## GIVEN INFORMATION
******

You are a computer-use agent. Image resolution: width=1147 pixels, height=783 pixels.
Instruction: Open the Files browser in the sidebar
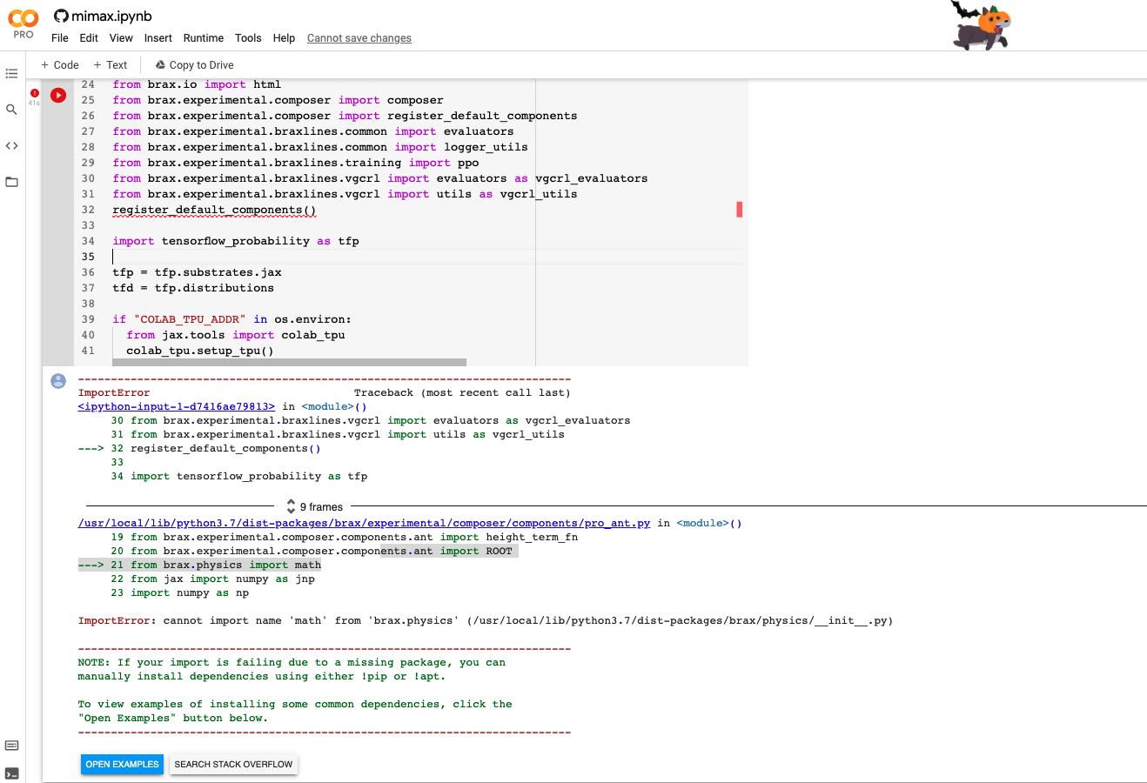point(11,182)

******

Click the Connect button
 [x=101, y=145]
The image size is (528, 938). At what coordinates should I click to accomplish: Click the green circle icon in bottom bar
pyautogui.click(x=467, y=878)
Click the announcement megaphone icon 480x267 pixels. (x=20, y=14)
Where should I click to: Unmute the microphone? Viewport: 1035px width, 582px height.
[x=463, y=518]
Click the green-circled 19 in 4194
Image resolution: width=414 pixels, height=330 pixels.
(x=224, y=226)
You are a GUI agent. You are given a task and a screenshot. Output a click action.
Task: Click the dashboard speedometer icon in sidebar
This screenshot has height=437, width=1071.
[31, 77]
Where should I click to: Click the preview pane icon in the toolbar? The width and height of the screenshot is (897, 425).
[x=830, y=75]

******

## EXERCISE INSTRUCTIONS
Show all lines in the entries above where the word "agent" appears.

## ANSWER FOR THE TASK
You are a computer-use agent. Image resolution: width=1147 pixels, height=783 pixels.
You are a GUI agent. You are given a task and a screenshot. Output a click action.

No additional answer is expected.